How does the LSU (Load/Store Unit) execute Load/Store instructions in the Ampere architecture?

Each cycle the warp scheduler can issue an instruction to the LSU/MIO instruction queue.
Each cycle the MIO unit can issue 1 instruction to the LSU pipe. This limits the issue rate from 4 IPC per SM to 1 IPC per SM.
An instruction cannot be dispatched from MIOC until all registers have been read from the register file.
Once all registers have been read the instruction is ready to be dispatched. The compiler may update a scoreboard to enable the registers to be re-used. If the warp will report long score board until the registers are available. The compiler may also choose to wait until the instruction has returned (e.g. load). If a warp hits an instruction waiting on the register the warp will be stalled on long scoreboard.
Load store instructions are dispatched to the shared memory pipe or the tagged pipe.
The load store pipeline calculates the tag for each thread. Threads are grouped together. On GV100+ the L1TEX tag stage can resolve 4 sets x 4 sectors per cycle. If not all threads can be resolved in one wavefront then the instruction will continue to generate new wavefronts in the tag stage until all threads are handled.

  1. When a warp needs to execute a load/store instruction, it’s asynchronously handed over to an LSU unit, allowing the warp to proceed with the next instruction that doesn’t depend on the current load/store instruction.

Yes.

  1. Each LSU can only handle one load/store instruction from one warp at a time.

The LSU pipeline accepts 1 instruction per cycle. The LSU pipeline can contain 100s of inflight instructions.

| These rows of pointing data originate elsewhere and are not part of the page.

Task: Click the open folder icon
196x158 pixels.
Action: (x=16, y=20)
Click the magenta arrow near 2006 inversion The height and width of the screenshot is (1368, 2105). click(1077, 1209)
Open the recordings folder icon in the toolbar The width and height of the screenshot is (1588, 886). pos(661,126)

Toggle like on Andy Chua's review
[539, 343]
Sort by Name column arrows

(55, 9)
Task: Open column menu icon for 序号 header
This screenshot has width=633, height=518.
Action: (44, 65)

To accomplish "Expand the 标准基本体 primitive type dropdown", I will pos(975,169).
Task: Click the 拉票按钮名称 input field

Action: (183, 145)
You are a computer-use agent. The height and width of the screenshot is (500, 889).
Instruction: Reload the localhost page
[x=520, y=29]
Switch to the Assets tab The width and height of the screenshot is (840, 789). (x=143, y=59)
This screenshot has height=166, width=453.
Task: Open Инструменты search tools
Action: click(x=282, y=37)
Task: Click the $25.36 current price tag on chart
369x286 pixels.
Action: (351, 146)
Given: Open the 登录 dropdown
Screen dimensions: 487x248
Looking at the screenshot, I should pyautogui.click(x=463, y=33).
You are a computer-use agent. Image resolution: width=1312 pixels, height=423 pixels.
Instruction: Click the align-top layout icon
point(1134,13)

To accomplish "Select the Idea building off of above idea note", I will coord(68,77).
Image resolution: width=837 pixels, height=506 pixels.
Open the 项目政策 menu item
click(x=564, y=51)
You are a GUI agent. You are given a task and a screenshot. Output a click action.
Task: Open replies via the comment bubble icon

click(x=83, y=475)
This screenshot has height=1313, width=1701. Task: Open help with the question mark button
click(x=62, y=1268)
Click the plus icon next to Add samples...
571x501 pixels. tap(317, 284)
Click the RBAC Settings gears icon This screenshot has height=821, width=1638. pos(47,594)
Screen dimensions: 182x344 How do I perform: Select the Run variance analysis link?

  1. The register used to pass addresses in load/store instructions cannot be written with new values until the load/store instruction completes.

The compiler can choose to release a scoreboard after the MIO has dispatched the instruction to LSU and/or after the instruction has retired.

Based on your description, my understanding is: each LSU has its own request queue, and when a warp executes load/store instructions, it generates up to 32 requests, which are then added to a specific LSU’s request queue. The LSU then executes one of these requests per cycle (if downstream hardware is sufficiently idle to not hinder the LSU from executing a particular request).

The MIO instruction queue (shallow) is before the LSU unit. The LSU pipe will continue to generate new wavefronts in the t-stage for set conflicts. Wavefronts are generated every cycle. A warp that does a store to 32 different sectors will generate 32 wavefronts. The shared memory and tag pipeline operate simultaneously. A 32-bit load of consecutive 4-byte addresses can complete in 1 t-stage wavefront and 4 miss stage wavefronts.